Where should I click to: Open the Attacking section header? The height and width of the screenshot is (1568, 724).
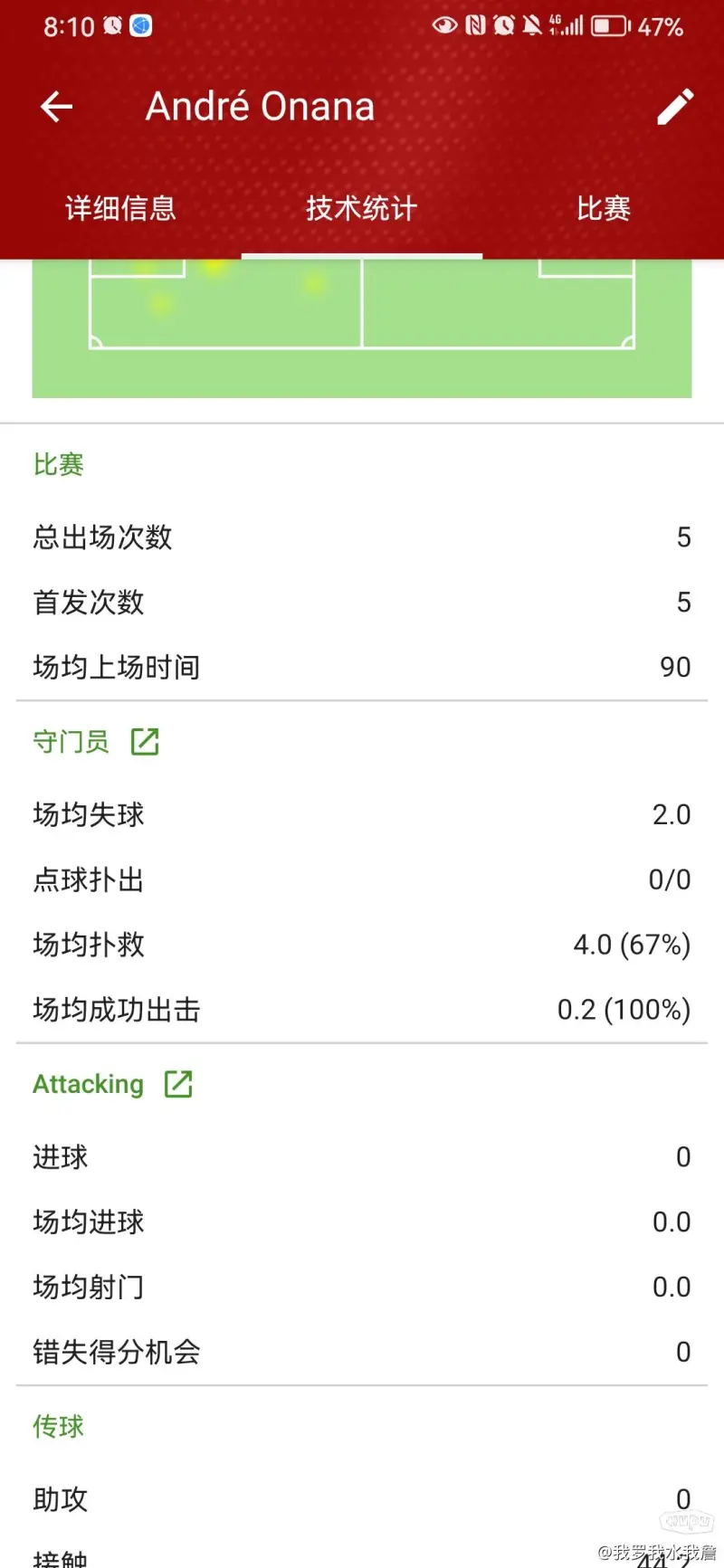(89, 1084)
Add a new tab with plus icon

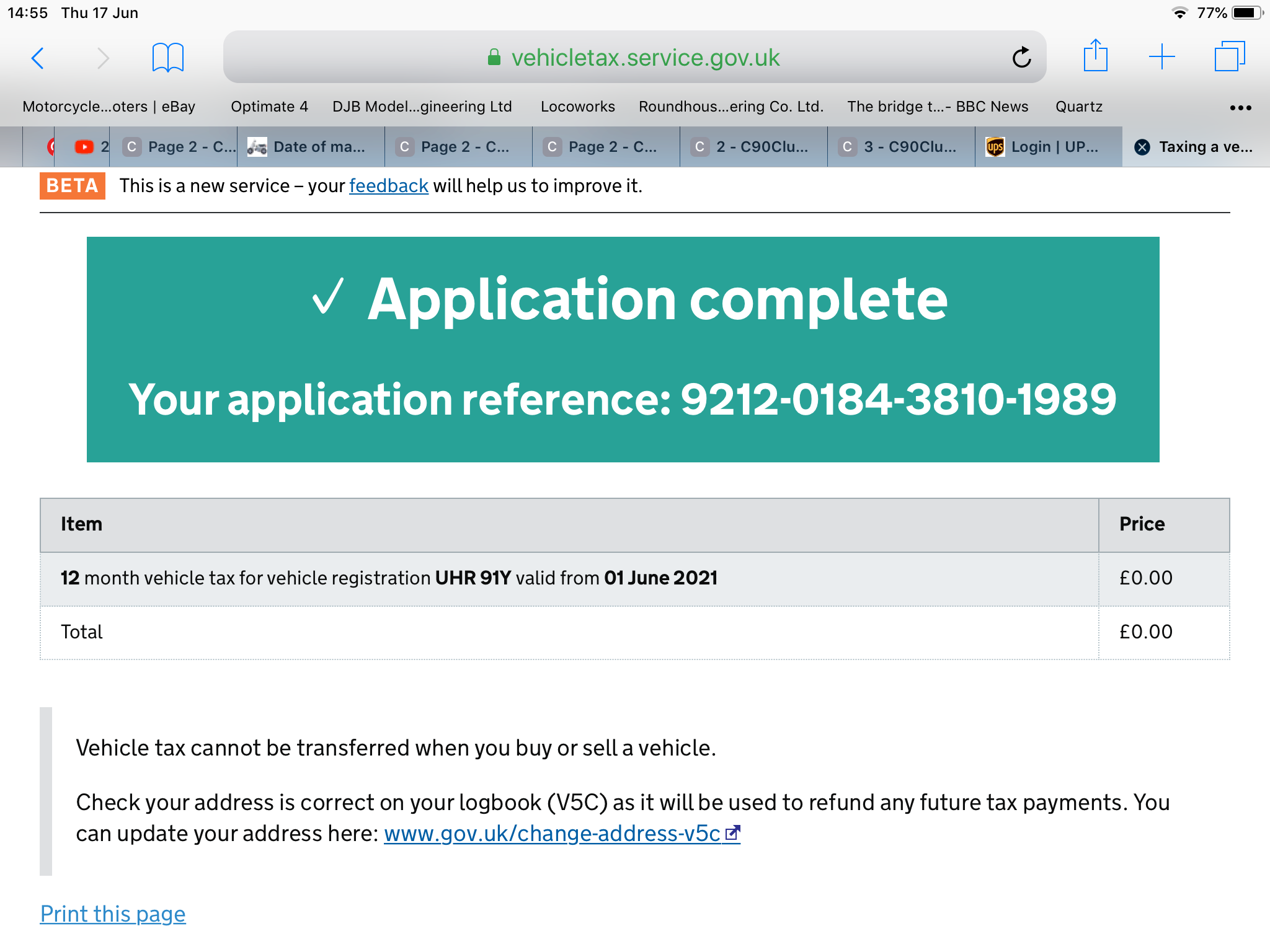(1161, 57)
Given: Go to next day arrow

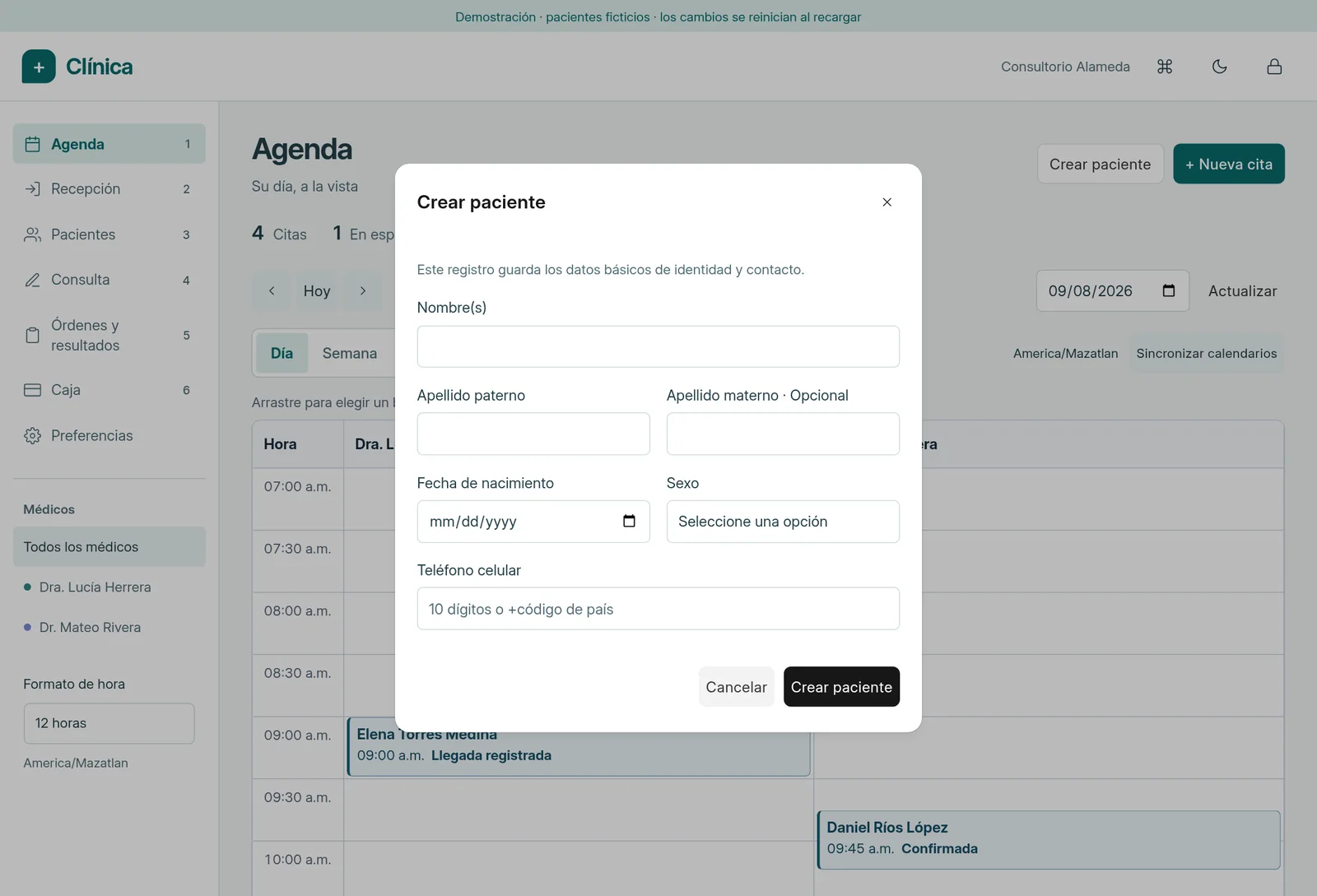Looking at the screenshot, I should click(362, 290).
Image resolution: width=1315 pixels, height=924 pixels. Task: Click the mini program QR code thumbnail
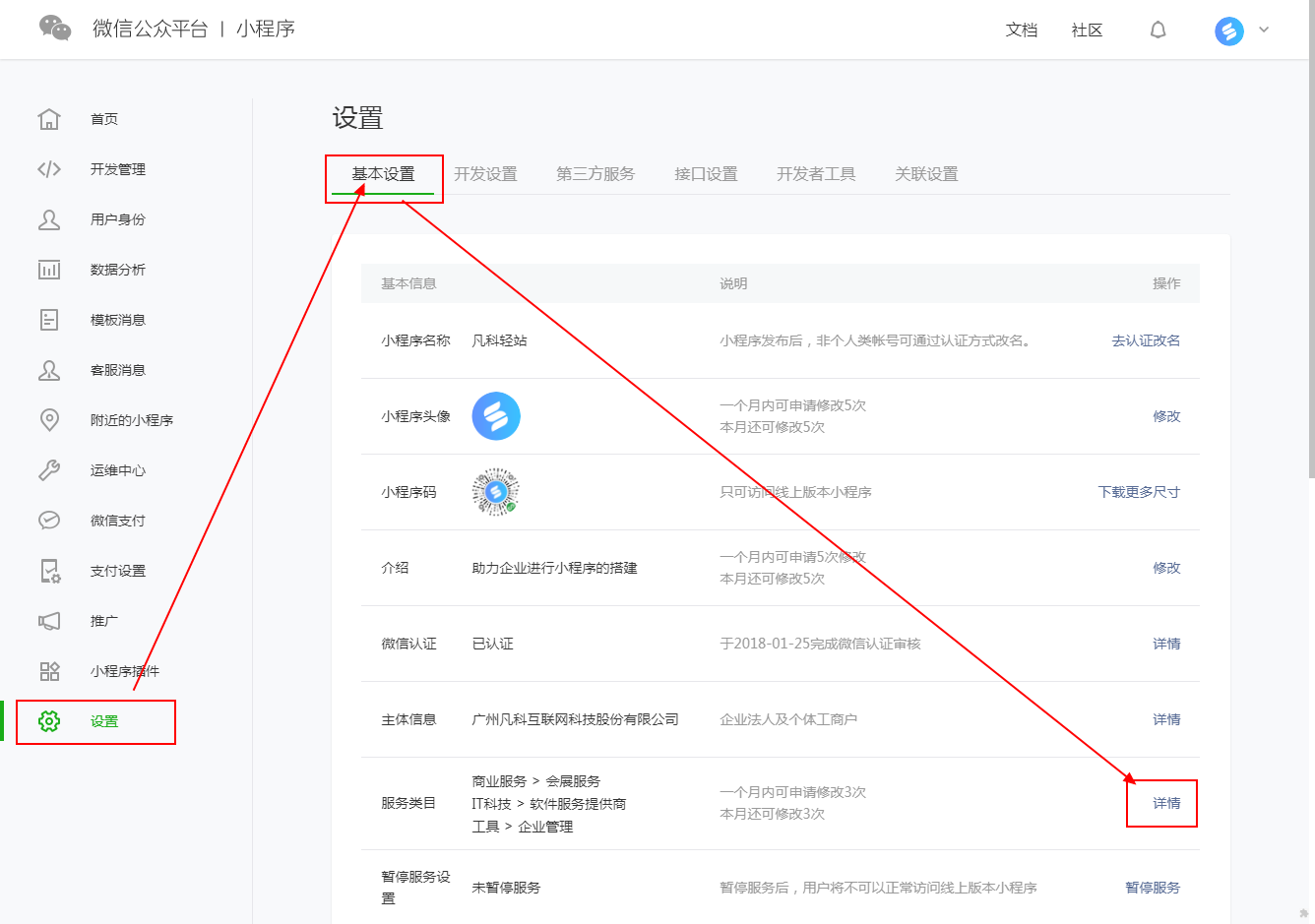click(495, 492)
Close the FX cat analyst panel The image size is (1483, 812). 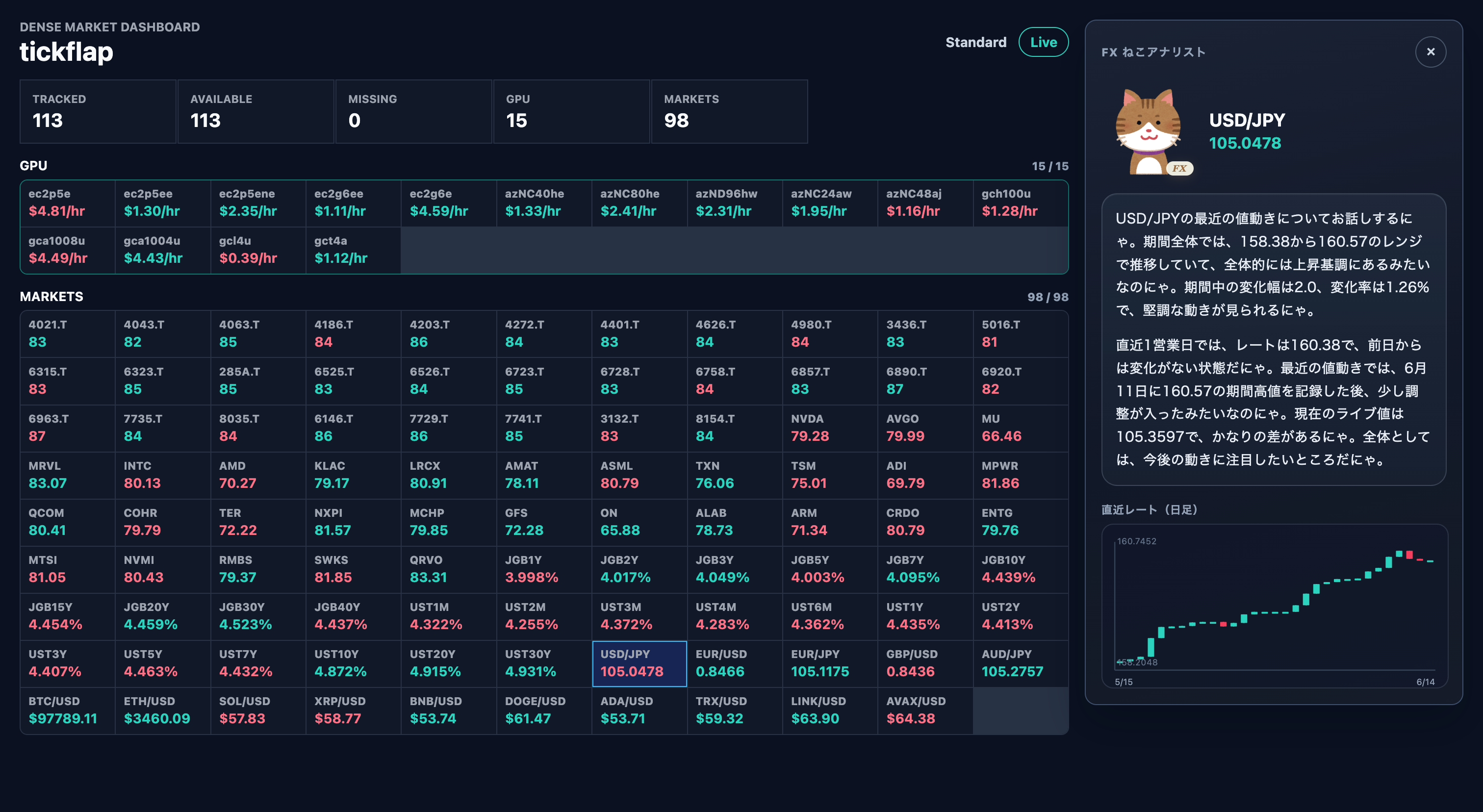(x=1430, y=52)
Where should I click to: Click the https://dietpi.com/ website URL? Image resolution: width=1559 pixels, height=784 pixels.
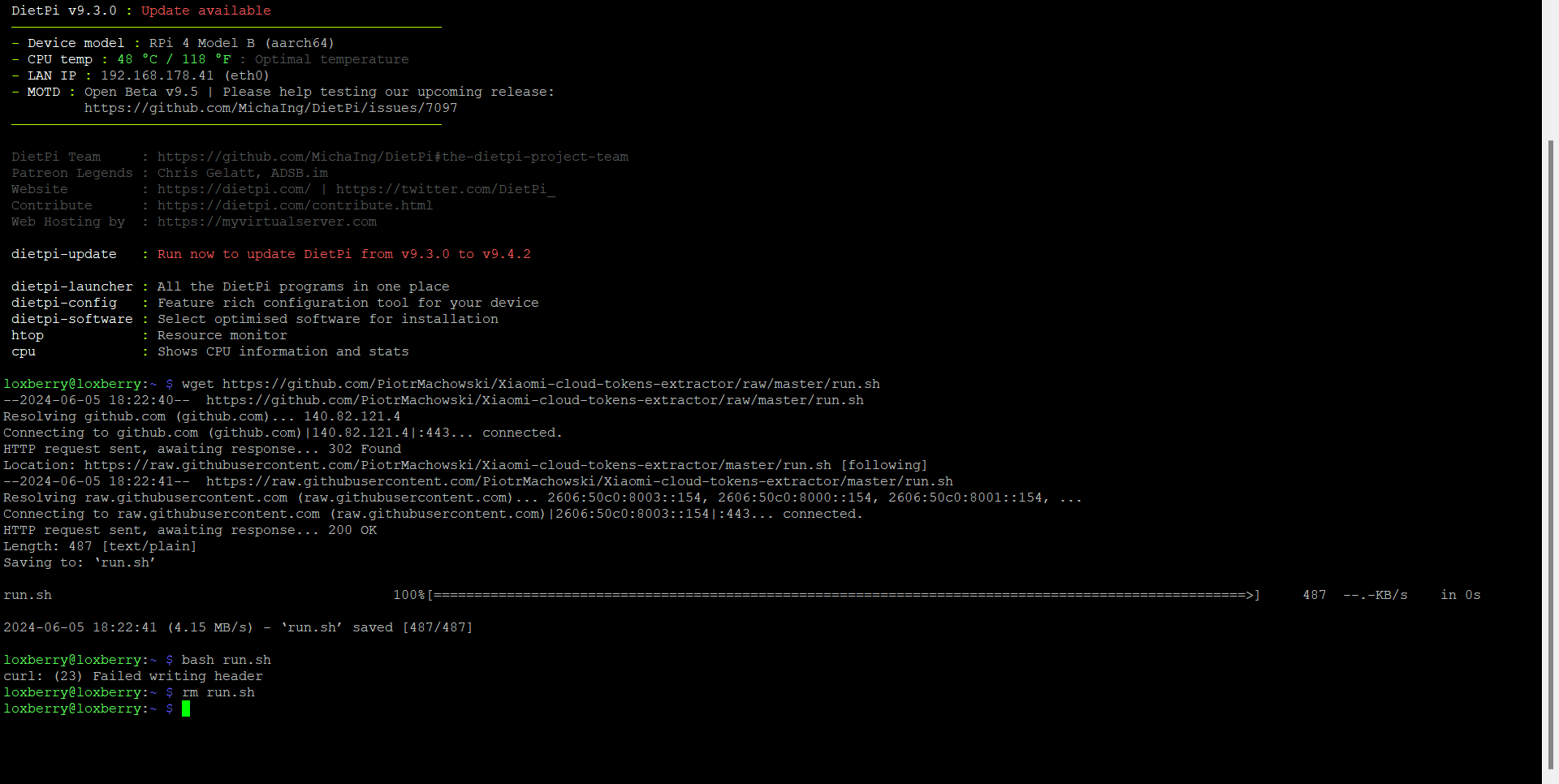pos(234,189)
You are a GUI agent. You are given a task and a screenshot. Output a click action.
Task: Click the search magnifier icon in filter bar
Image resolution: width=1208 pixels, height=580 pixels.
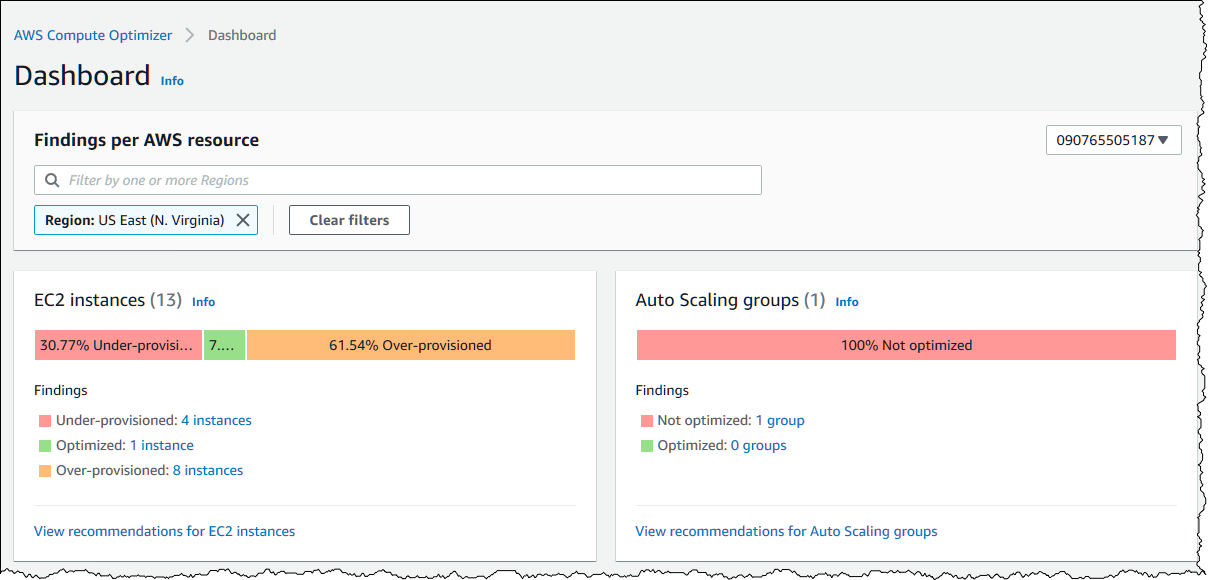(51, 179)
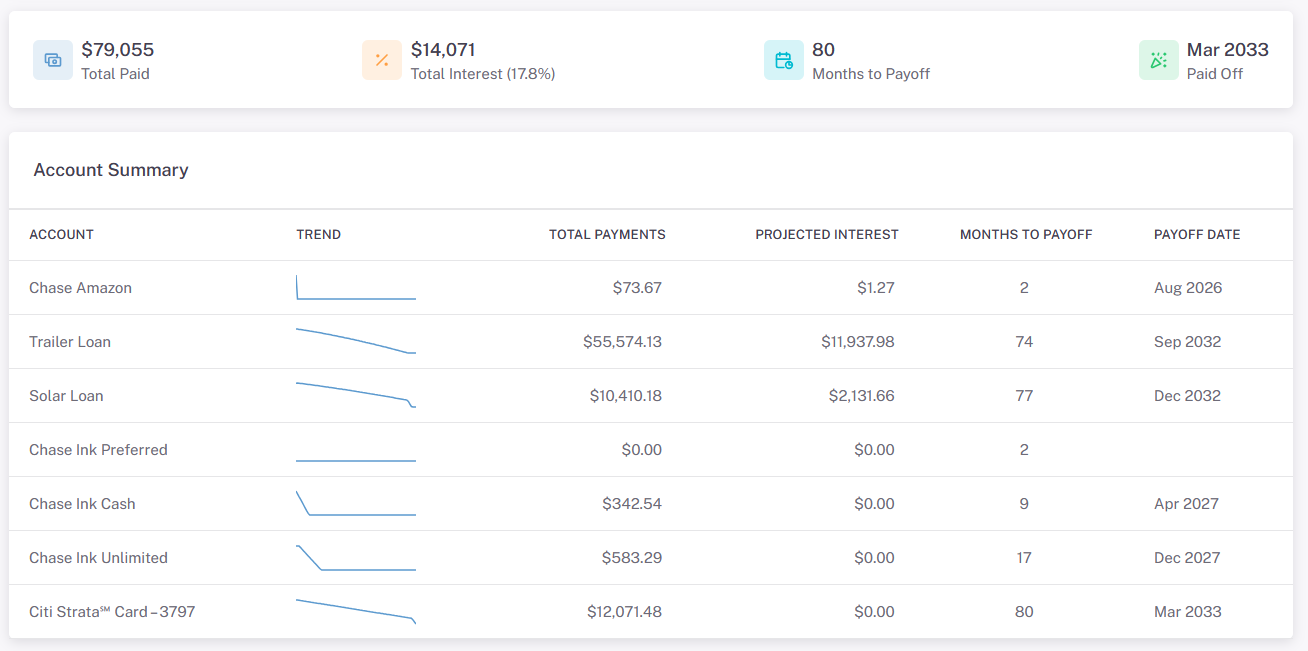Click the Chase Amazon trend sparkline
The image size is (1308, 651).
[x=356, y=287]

== What you need to do ==
Please give everything from the line containing "You are a GUI" down to the end of the items as a numbered list, skipping blank lines. Leave the pictures out.

== Finished task ==
1. You are a GUI agent. You are given a task and a screenshot. Output a click action.
2. Task: Click the search magnifier icon in filter bar
3. Image resolution: width=1208 pixels, height=580 pixels.
4. (51, 179)
5. Click the Chase Amazon trend sparkline
6. The image size is (1308, 651).
7. [x=356, y=287]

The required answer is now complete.